Paso de la Patria, Corrientes

Primer día.
Mañana/ tarde
El agua me desanuda y me envuelve, borra los bordes de algunas cosas y los funde. Une los sonidos de las chicharras con el de las lanchas, transformándolos en un zumbido único que se agolpa en mis oídos. Me meto con los ojos cerrados y nado en dirección a Paraguay o al Chaco, me impulso hacia delante pero todo depende de la corriente. La temperatura del cuerpo disminuye y algunas partes se hacen más concientes que otras, como los oídos, los brazos y las piernas que se mueven sincronizados. Pero abajo, y sobre todo con los ojos cerrados, el conjunto pierde límites y todo es agua y más agua.
Noche
La digestión se hace con una guitarreada y todos cantan. Agüicho y el Gordo sacan unas voces tremendas y se comen la noche. Cuando la reunión termina y me preparo para ir a pescar con Facu, Marila se ríe y me dice que tenga cuidado, porque cuando dos personas van al río de noche se dice que están obligadas a contarse secretos. La verdad es que hablamos poco, de vez en cuando se siente que algo nos hace fuerza hacia el agua, pero son movimientos rápidos, los peces pican la carnada y se van. Las cosas en el Paraná pasan por debajo, Agüicho y el Gordo cantan una canción que dice “Que te quede de mí la ternura como resolana bajo la piel”.

### El problema
Prosigue el texto de arriba sobre Paso de la Patria a partir de su última oración.

### Filas guardadas de una colección

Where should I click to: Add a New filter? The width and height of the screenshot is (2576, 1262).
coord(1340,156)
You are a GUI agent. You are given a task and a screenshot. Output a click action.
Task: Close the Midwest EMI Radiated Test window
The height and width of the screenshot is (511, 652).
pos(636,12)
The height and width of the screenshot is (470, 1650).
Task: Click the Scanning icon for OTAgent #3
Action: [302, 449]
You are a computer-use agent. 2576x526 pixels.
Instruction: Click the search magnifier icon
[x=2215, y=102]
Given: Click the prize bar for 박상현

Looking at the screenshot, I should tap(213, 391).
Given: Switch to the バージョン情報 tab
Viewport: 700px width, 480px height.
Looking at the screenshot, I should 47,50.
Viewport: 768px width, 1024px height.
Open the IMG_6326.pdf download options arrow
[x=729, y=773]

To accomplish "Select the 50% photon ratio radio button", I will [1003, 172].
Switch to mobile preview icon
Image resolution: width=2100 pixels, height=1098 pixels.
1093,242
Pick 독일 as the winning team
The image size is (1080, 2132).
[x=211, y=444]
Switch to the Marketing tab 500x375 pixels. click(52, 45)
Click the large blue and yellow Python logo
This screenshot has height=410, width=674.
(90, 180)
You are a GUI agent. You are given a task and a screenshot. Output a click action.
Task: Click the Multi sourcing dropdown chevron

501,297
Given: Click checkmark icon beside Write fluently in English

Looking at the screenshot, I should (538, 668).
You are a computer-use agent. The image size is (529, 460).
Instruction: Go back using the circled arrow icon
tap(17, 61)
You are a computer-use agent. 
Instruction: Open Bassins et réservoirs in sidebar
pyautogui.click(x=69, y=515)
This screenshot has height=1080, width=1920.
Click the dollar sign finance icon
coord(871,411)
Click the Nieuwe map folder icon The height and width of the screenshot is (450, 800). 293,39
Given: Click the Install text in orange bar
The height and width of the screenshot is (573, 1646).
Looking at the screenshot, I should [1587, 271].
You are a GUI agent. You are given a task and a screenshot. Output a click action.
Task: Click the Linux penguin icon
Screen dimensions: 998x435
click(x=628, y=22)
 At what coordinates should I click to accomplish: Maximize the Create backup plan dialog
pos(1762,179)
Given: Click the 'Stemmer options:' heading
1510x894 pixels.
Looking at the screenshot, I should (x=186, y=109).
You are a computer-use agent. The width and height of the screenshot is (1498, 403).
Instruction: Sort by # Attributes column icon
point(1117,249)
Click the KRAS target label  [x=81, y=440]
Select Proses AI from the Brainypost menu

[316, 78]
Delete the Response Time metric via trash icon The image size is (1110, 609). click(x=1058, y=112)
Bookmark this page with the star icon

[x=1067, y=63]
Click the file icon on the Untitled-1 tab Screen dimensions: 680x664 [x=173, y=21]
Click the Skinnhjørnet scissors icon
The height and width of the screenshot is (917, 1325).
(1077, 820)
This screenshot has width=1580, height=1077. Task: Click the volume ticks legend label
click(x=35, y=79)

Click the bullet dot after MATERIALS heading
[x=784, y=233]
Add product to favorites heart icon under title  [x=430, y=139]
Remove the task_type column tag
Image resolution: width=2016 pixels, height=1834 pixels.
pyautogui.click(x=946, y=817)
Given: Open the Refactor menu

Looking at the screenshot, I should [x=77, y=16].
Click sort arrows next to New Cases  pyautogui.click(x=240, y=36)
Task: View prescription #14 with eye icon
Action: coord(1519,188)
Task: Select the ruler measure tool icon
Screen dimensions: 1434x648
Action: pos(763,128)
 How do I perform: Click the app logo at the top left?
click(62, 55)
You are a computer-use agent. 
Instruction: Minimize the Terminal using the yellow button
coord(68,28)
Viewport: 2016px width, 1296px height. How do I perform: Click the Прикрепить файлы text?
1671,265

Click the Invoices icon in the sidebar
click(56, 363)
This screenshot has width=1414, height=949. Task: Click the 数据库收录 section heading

### Respuesta a continuación
Reunión de hombres.
. “¡Qué hacés corazón!”,Agüicho  se acerca y me pega uno de sus abrazos: uno de los brazos rodea toda mi espalda, nos pegamos pecho con pecho y los dos permanecemos así por un ratito, mientras la mano que cruza mis hombros me golpea despacio y casi a la oreja, con su voz grave y un poco de olor a vino de anoche y un poco del perfume de hoy, me dice “buen día” o algo por el estilo. Ese cuerpo a cuerpo que la primera vez que me encontré con Agüicho me sorprendió y me dejó casi sin reacción y ahora respondo con ganas, cruzando su espalda también, sintiendo sus gotitas de transpiración en mi cara, me hace dar  cuenta de que con él la confianza no es un paso previo para ese abrazo sino que es al revés.
            Me pego a su olor a vino, a su camisa sucia y la envidia de la noche anterior vuelve: su olor y su ropa son como el sonido del acordeón que me llegaba de lejos. El chamamé y el asado eran parte de un encuentro de hombres del cual Marila, Paz y yo quedamos firmemente excluidas. Con los retazos que él me presta voy armando alguna imagen. Lo veo dormido, oliendo a vino más que ahora, con la camisa que se va a volver a poner dentro de unas horas tirada en el piso, y los que quedaron de reunión en el patio, entran de repente a la habitación con acordeón, violín y guitarra y todos cantando. Él se despierta sin entender nada y sin decir nada tampoco, lo único que le sale es la risa.  “¡¿Vos sabés que me acosté a las cuatro de la mañana y al rato aquellos locos entraron a cantarme una serenata?!”.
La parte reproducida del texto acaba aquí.